The idea to do a SB school started with a mere conversation with a SR3 driver at a recent event. After witnessing how well he drove on the track and I decided to ask for a couple of pointers on a few turns. I figure he should have at least 10 years of driving and racing experiences. Turns out he started the hobby in 2001. Took a 3-day race school, applied for a SCCA race license and since then all he have been doing is just participate in different track/race events. Back then he paid $2700 for the 3-day school.

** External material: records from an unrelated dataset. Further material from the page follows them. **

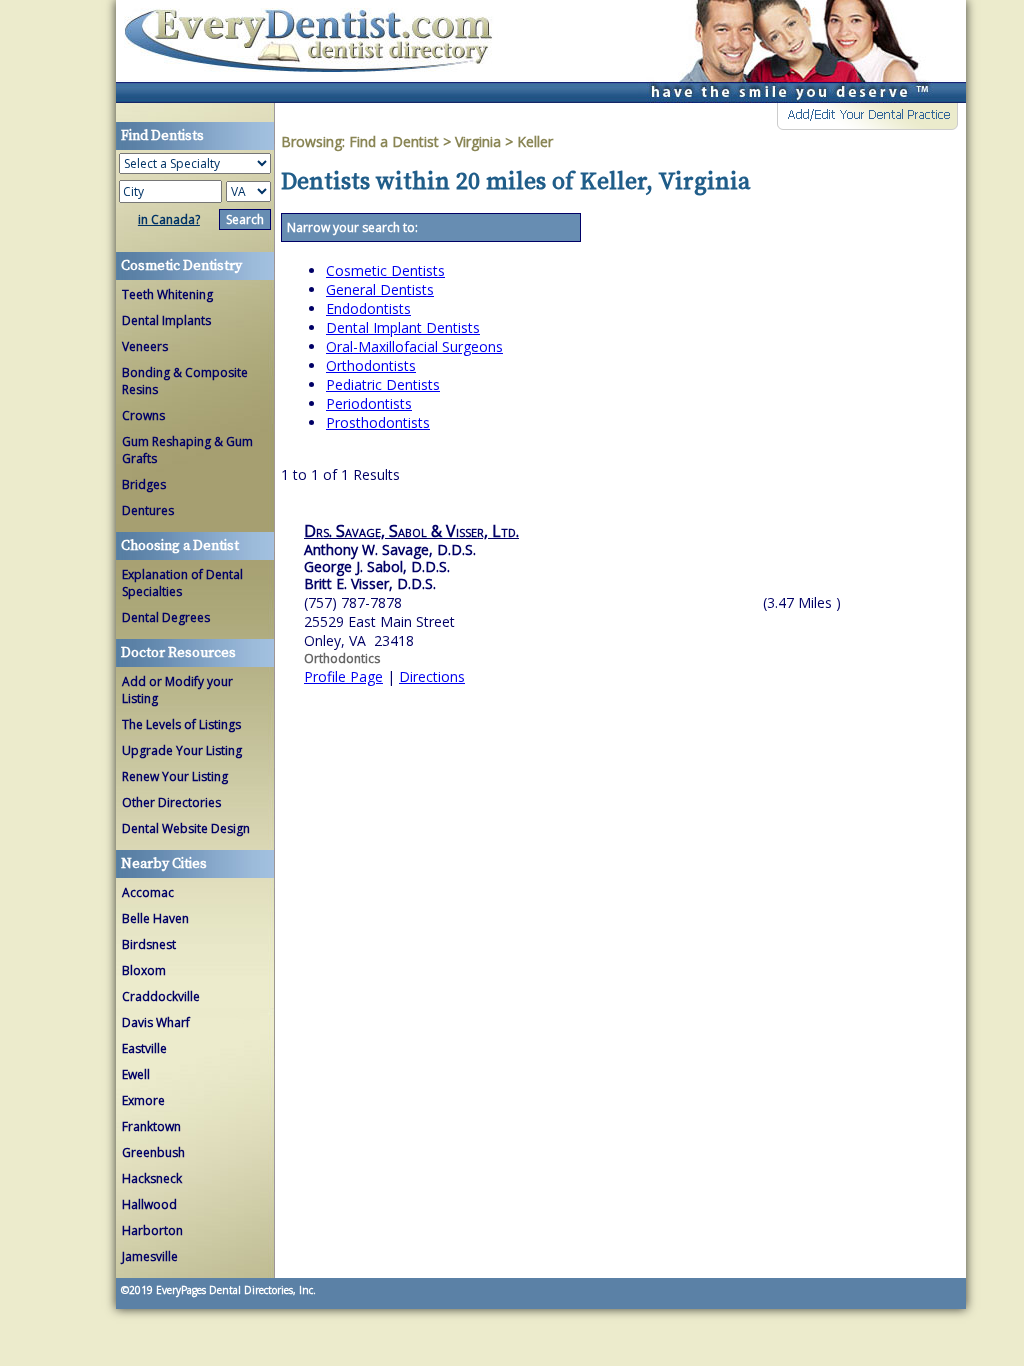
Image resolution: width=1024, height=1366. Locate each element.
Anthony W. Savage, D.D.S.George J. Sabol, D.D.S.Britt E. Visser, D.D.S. (390, 566)
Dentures (148, 510)
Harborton (152, 1230)
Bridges (144, 484)
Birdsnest (149, 944)
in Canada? (169, 219)
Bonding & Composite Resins (185, 381)
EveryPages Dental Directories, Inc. (234, 1290)
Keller (535, 141)
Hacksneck (152, 1178)
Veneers (145, 346)
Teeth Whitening (167, 294)
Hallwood (149, 1204)
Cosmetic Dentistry (181, 266)
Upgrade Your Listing (182, 750)
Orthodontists (371, 365)
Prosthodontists (378, 422)
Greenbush (153, 1152)
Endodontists (368, 308)
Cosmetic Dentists (385, 270)
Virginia (478, 141)
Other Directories (171, 802)
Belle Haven (155, 918)
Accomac (148, 892)
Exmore (143, 1100)
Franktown (151, 1126)
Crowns (143, 415)
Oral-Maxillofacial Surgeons (414, 346)
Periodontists (369, 403)
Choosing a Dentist (180, 546)
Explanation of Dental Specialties (182, 583)
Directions (432, 676)
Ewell (136, 1074)
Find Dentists (316, 51)
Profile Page (343, 676)
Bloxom (144, 970)
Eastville (144, 1048)
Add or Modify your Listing (177, 690)
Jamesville (150, 1256)
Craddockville (161, 996)
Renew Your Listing (175, 776)
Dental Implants (166, 320)
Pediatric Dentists (383, 384)
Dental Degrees (166, 617)
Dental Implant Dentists (403, 327)
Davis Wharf (156, 1022)
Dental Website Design (186, 828)
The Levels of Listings (181, 724)
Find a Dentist (394, 141)
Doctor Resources (178, 653)
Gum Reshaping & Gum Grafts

At that point, I did a quick computation. I invested almost $6000 (inc motels, gas, etc) in CCA events since 2002 up until Sept 2004. When folks ask what I do for fun, I wished I could swing out a SB cert or a SCCA license from my wallet*. But I have _nothing**_. Not that it's important but with $6000 invested, I could have something in my wallet at the very least. Not just a stack of old gate-passes from the track. Maybe, I am thinking of this differently. :dunno:

*Wallet being metaphorically speaking as a place for safe keeping.

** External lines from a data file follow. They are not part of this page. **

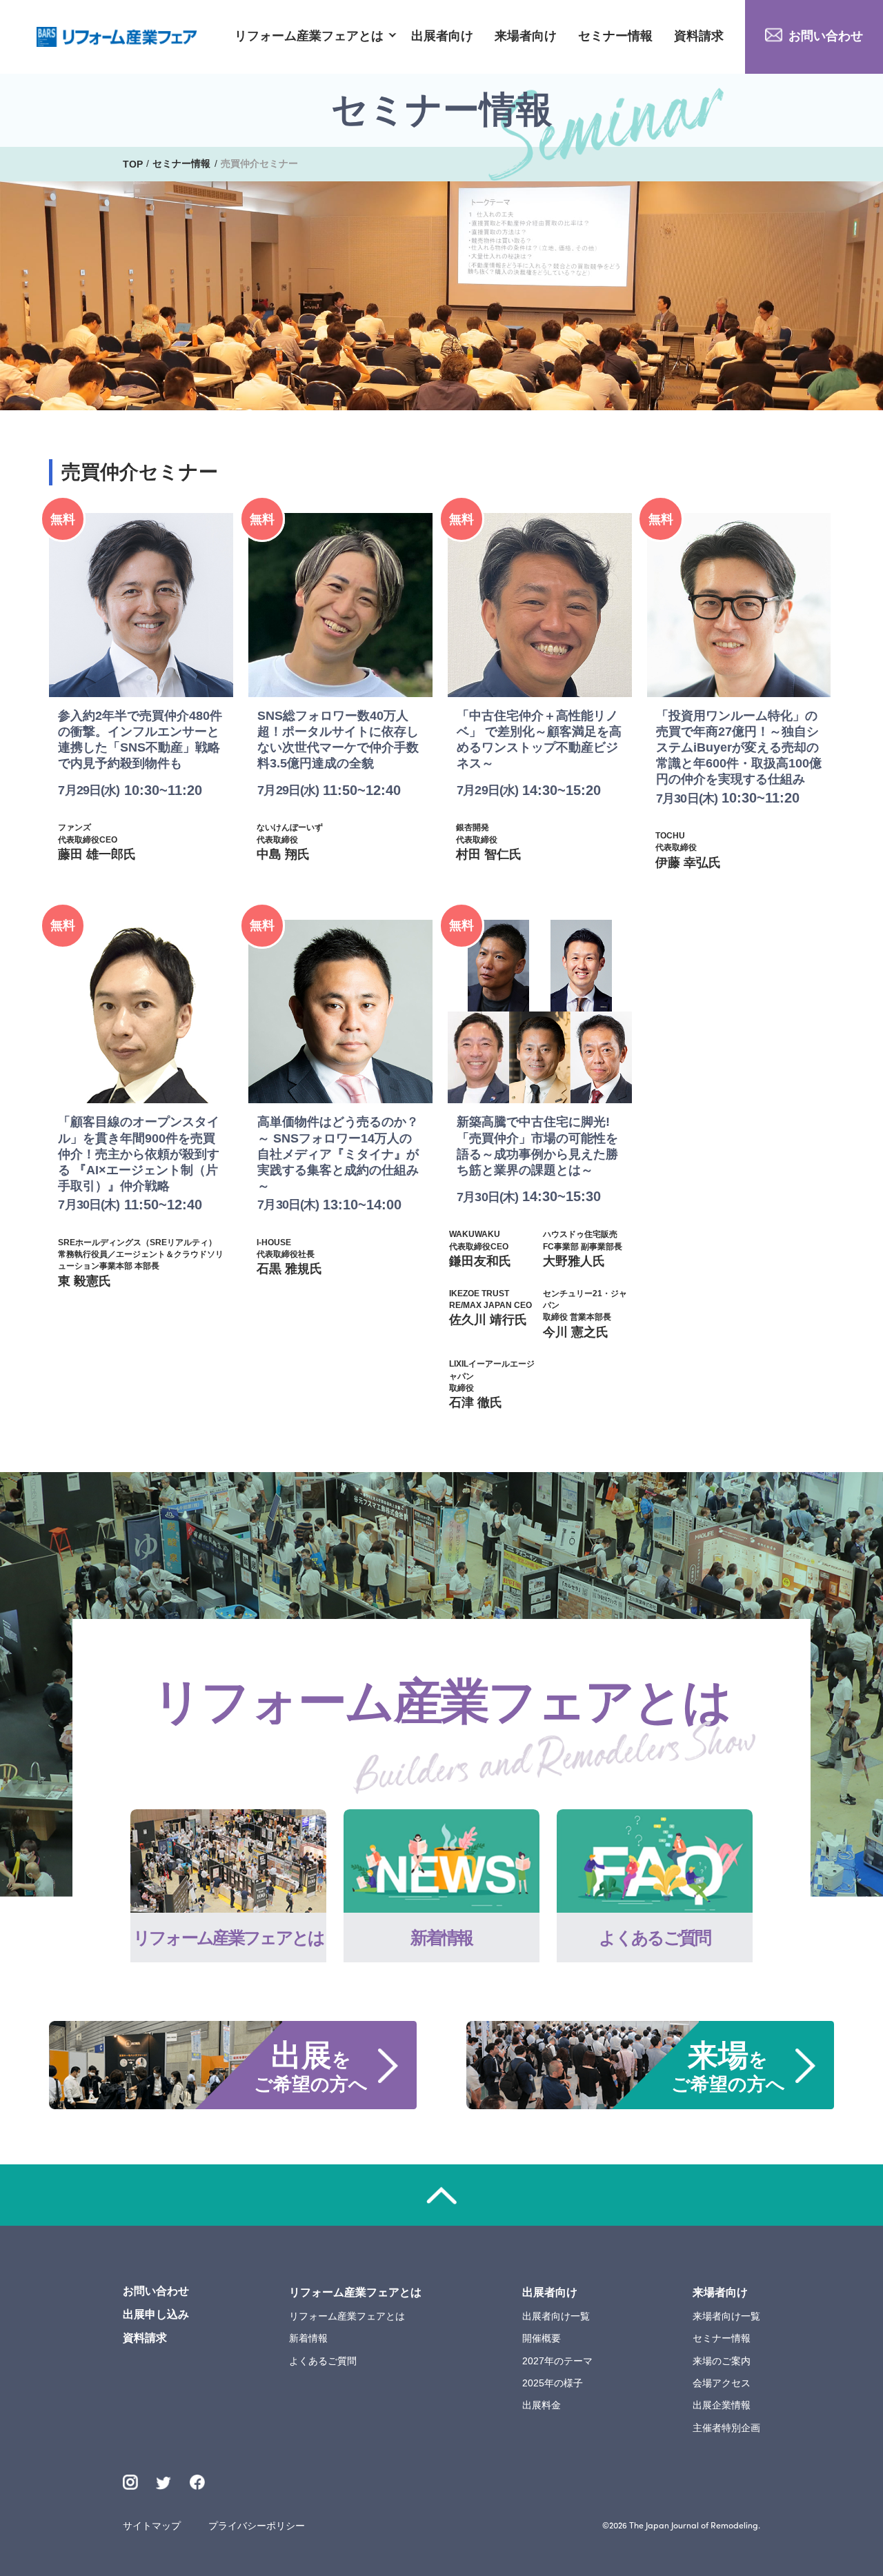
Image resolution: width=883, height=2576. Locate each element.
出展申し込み (156, 2314)
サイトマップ (152, 2525)
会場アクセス (722, 2382)
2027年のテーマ (557, 2360)
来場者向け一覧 (726, 2316)
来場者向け (526, 36)
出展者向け (442, 36)
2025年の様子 (552, 2382)
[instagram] (130, 2482)
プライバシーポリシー (256, 2525)
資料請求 (699, 36)
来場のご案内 (722, 2360)
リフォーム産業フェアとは (309, 36)
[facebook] (197, 2482)
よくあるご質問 (323, 2360)
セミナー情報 (615, 36)
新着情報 (308, 2338)
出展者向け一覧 (556, 2316)
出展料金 (541, 2405)
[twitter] (163, 2484)
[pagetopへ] (441, 2195)
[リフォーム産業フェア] (117, 37)
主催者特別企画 (726, 2427)
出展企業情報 (722, 2405)
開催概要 (541, 2338)
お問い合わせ (825, 36)
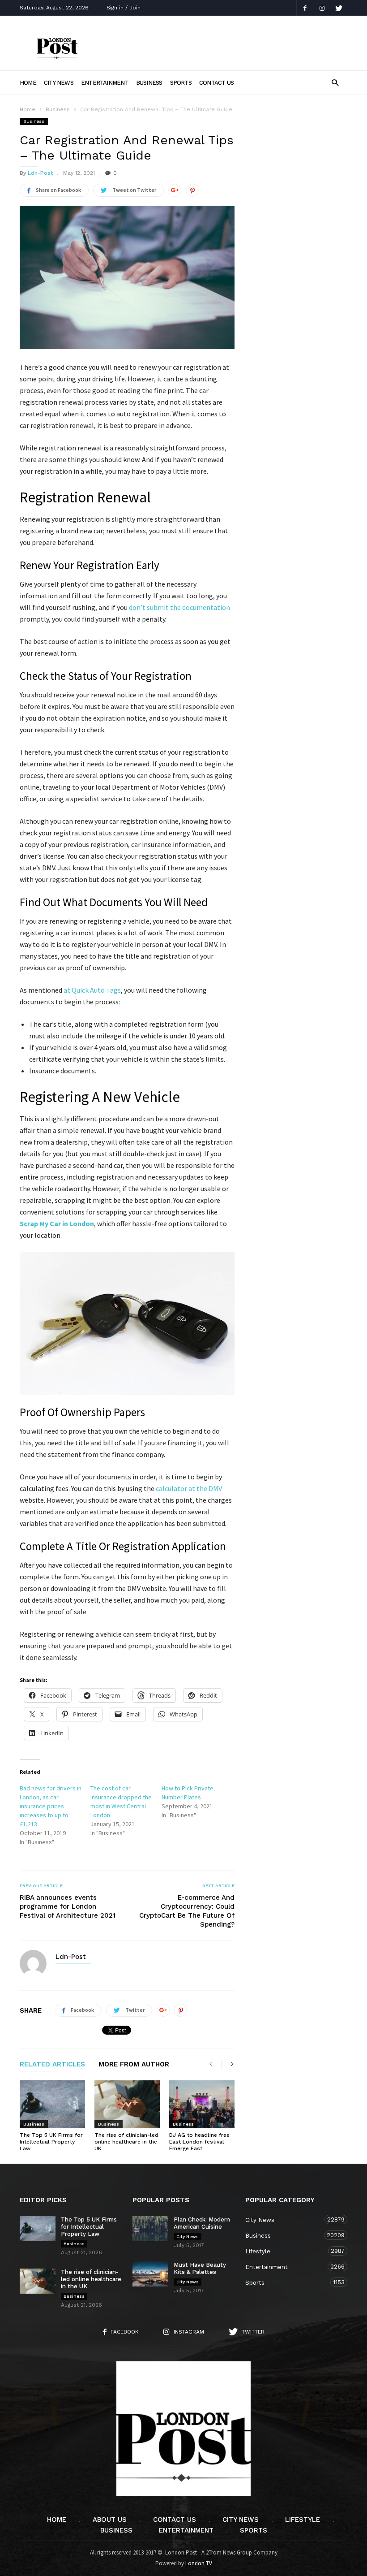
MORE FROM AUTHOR (133, 2064)
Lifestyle (287, 2251)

**Well, not exactly _nothing_, I did learn a lot along the way, some good, some bad. Then again, when I joined the first CCA event, obtaining a racing licnese wasn't even on the map. It was more like a "hey-you-have-a-BMW-join-the-club-and-pay-$500-to-learn-how-to-drive-it-plus-you-get-BBQ-for-dinner". And I happily gave them multiples of $500.


----------



## EdCT (Mar 14, 2002)

Pinecone said:


> Mrs. Pinecone and I just got back from doing a 2 day driving school at Lime Rock in CT. We bought gift certificates in June with their Moms, Dads, and Grads sale. http://www.skipbarber.com
> 
> The 2 day driving school is a high performance driving school, not a racing school, although a lot of the things taught can apply to racing or track days. The main things are car control and smoothing out your driving. http://www.skipbarber.com/driving_school/two_day_school.aspx
> 
> ...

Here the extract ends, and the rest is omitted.